A word-for-word transcript of the closing lines is required: from the one with "Instruction: Open the Multiple" through the final line of the data.

Stored data
↓

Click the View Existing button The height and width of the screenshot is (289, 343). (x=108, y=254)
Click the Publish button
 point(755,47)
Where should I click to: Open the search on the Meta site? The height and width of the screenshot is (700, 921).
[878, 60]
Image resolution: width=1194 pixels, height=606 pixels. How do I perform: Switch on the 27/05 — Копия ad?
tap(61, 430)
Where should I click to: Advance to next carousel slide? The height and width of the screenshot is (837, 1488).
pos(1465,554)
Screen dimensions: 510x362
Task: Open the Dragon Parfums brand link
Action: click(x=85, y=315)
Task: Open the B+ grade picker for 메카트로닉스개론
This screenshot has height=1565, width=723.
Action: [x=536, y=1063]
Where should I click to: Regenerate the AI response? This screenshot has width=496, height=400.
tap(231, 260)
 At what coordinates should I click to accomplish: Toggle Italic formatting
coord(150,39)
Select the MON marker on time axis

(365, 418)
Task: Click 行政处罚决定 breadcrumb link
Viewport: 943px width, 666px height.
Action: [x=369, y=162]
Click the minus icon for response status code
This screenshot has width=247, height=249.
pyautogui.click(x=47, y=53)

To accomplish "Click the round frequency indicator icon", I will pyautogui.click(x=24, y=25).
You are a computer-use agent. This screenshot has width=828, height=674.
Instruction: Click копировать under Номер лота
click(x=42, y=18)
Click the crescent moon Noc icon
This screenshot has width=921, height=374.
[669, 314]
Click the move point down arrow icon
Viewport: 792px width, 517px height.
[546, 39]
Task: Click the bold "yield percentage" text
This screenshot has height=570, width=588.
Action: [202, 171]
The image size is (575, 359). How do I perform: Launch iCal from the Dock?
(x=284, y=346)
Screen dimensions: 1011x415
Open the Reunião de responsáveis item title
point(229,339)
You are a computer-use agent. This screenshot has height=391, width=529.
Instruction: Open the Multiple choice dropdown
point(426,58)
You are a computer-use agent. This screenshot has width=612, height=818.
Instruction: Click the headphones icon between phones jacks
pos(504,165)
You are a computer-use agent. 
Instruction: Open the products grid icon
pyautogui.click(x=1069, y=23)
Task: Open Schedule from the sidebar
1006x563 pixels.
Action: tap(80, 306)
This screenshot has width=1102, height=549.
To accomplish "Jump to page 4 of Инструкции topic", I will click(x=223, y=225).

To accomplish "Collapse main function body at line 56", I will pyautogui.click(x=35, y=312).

↑

* Response for this exercise
Instruction: Open the Multiple choice dropdown
point(426,58)
You are a computer-use agent. This screenshot has width=612, height=818.
Instruction: Click the headphones icon between phones jacks
pos(504,165)
You are a computer-use agent. 
Instruction: Open the products grid icon
pyautogui.click(x=1069, y=23)
Task: Open Schedule from the sidebar
1006x563 pixels.
Action: tap(80, 306)
This screenshot has width=1102, height=549.
To accomplish "Jump to page 4 of Инструкции topic", I will click(x=223, y=225).

To accomplish "Collapse main function body at line 56", I will pyautogui.click(x=35, y=312).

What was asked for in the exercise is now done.